(Screenshot grounding data)
__________

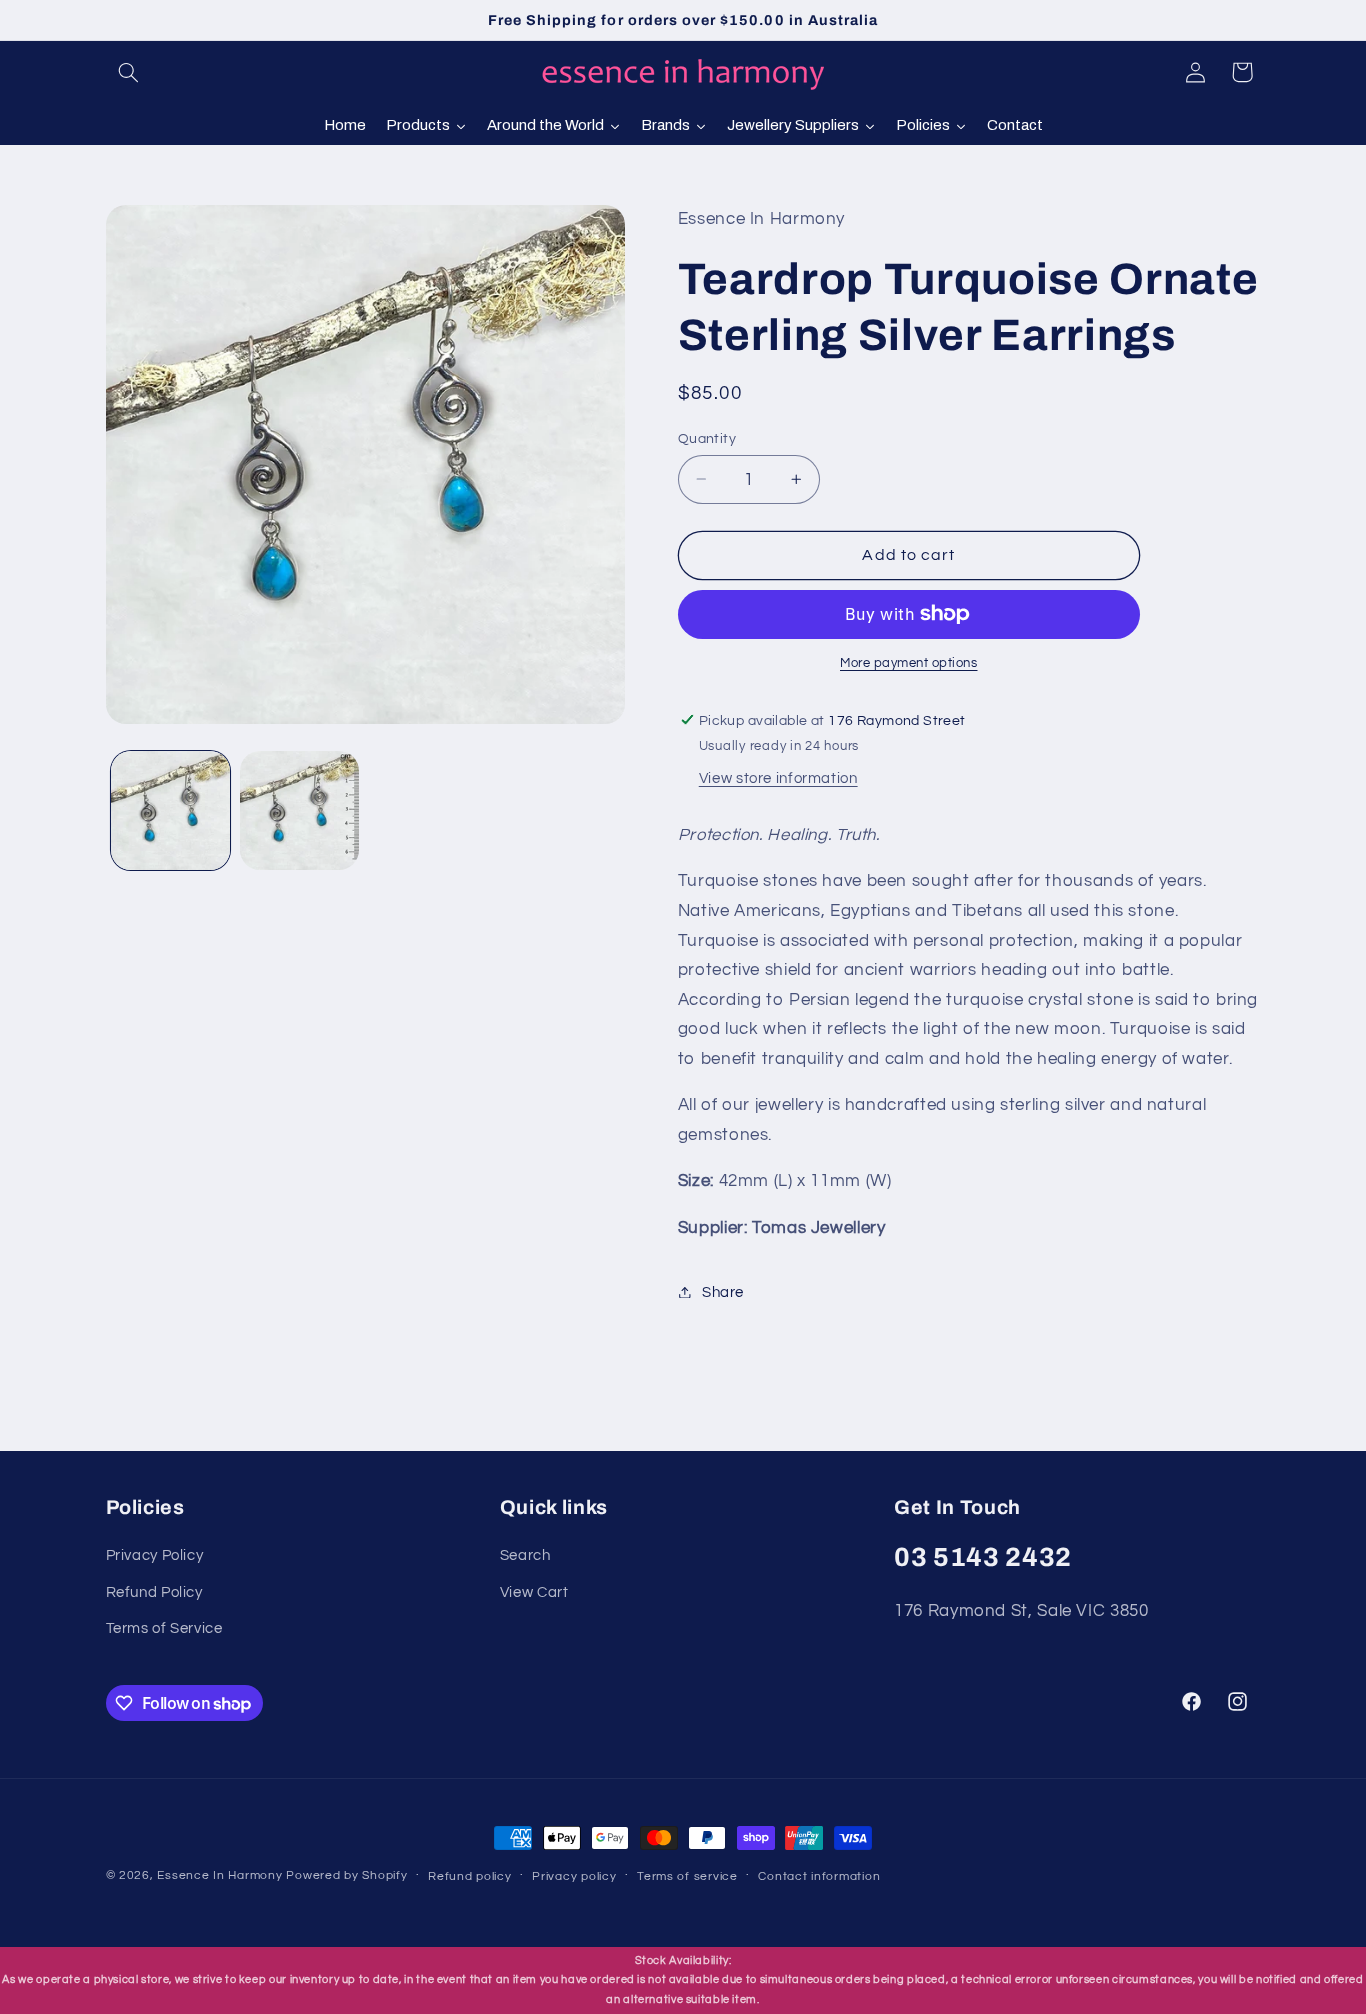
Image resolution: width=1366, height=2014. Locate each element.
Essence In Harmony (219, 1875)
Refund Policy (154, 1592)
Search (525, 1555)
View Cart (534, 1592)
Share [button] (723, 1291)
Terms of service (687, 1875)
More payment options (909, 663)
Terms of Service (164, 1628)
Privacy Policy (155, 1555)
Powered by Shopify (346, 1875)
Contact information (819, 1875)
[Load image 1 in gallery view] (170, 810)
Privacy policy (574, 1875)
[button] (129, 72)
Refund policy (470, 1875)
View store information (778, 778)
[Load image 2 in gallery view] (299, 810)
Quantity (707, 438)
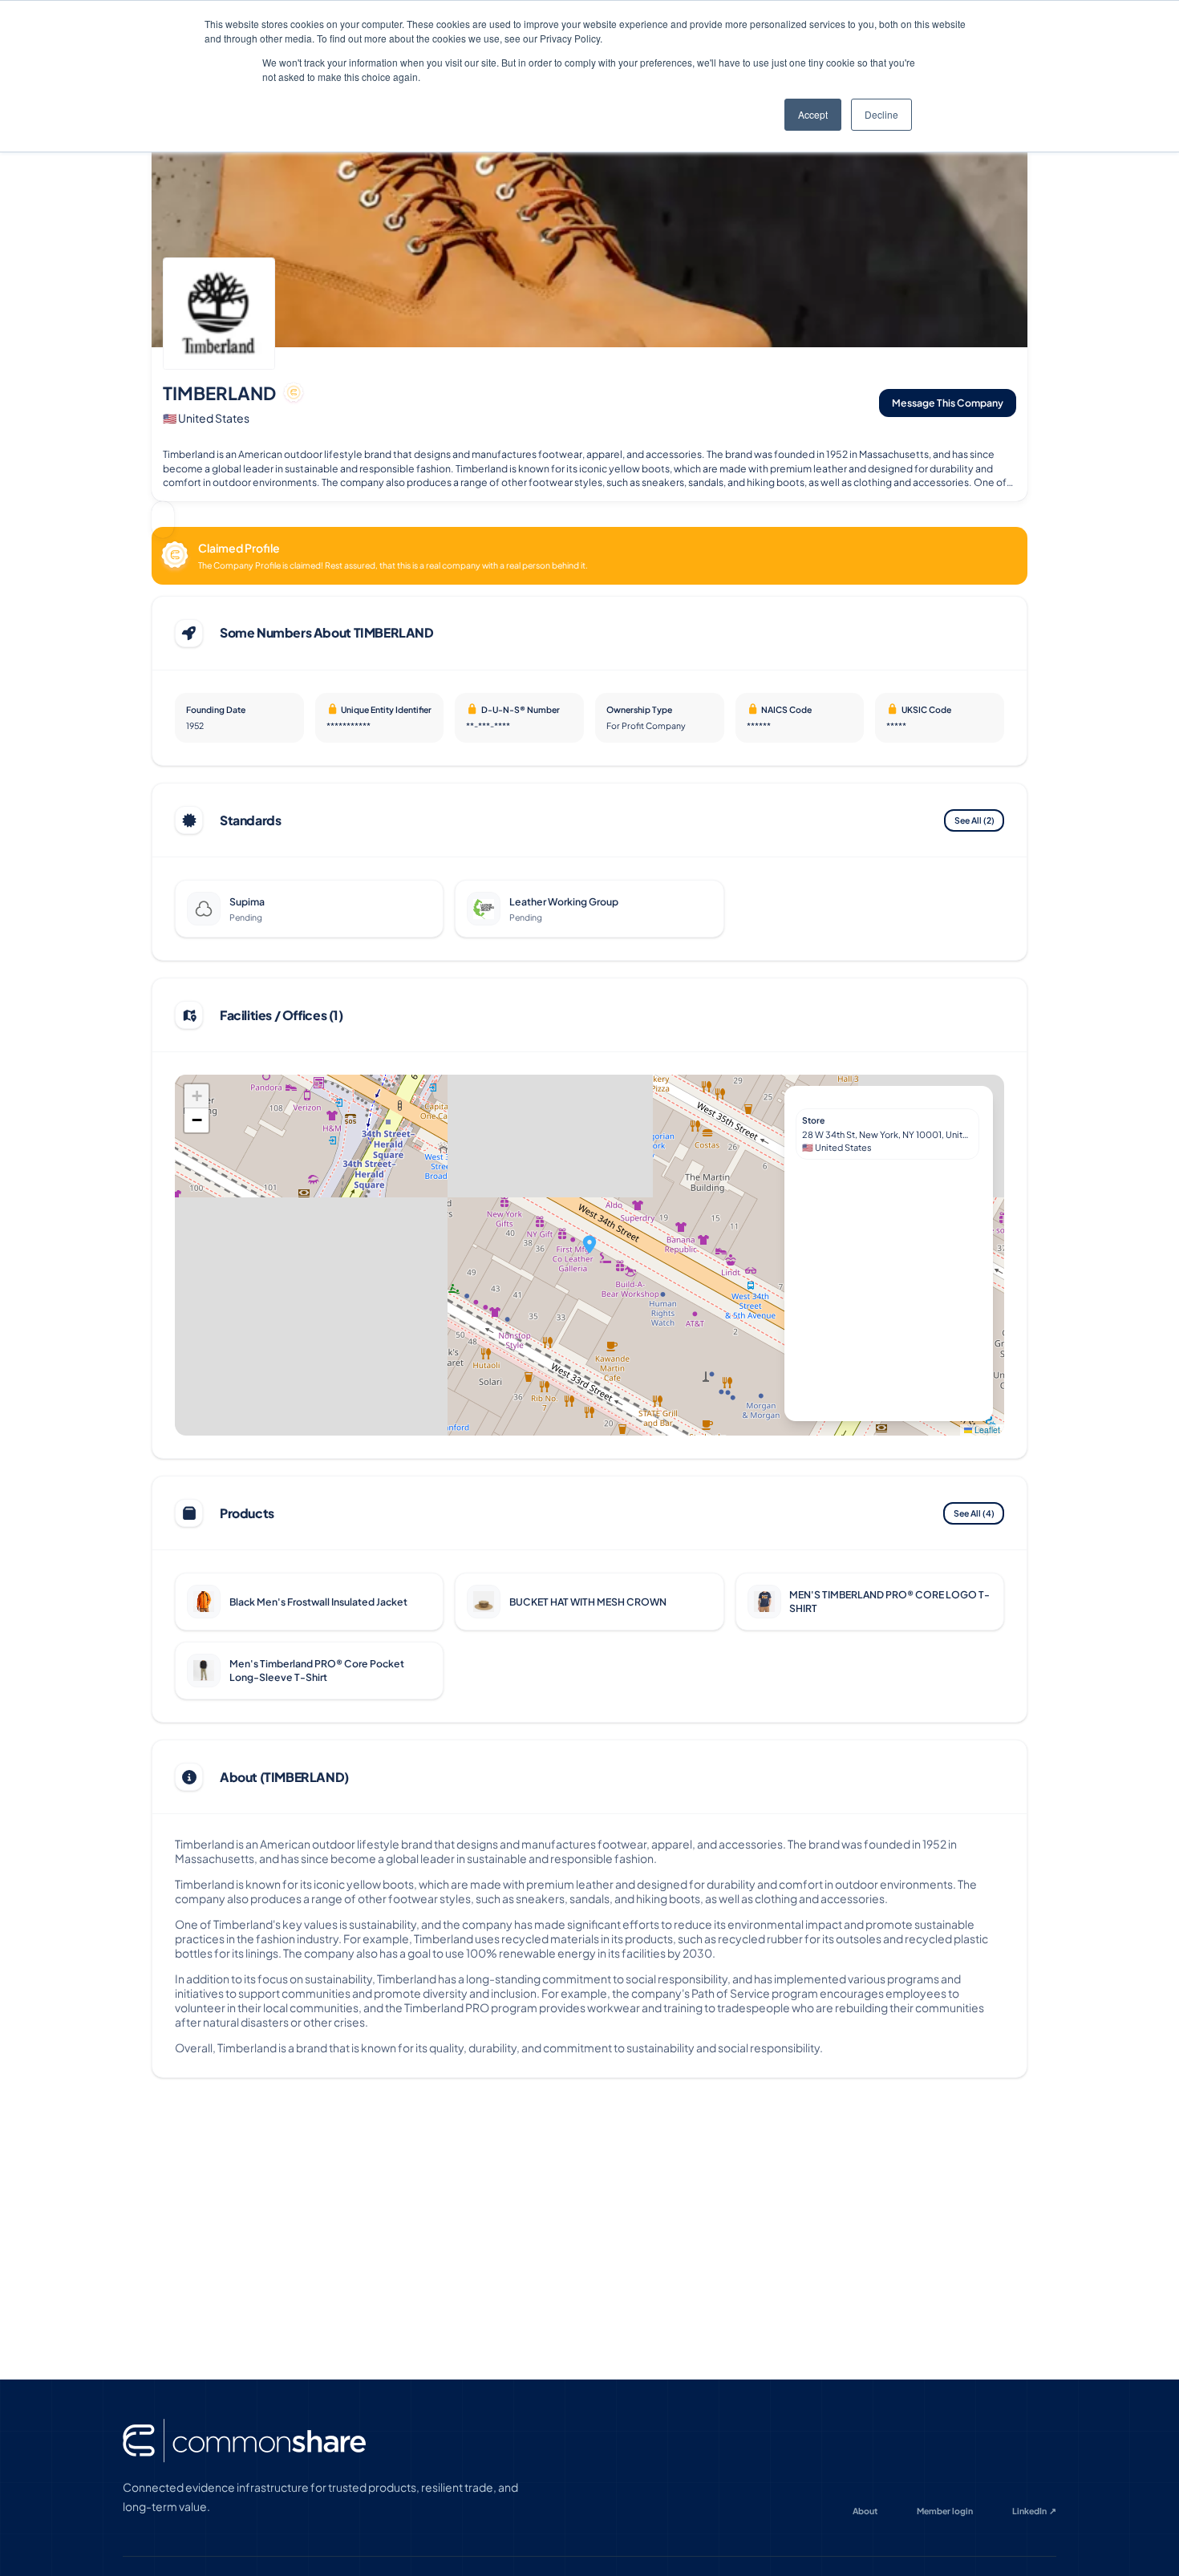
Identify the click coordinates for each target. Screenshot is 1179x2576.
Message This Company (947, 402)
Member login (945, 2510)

__________

What is being asked
Set down the records above word for word, from the first line through the line containing "More payment options (909, 663)", both included; leave out the pictures.

Written answer
Image resolution: width=1366, height=2014. Locate each element.
Essence In Harmony (219, 1875)
Refund Policy (154, 1592)
Search (525, 1555)
View Cart (534, 1592)
Share [button] (723, 1291)
Terms of service (687, 1875)
More payment options (909, 663)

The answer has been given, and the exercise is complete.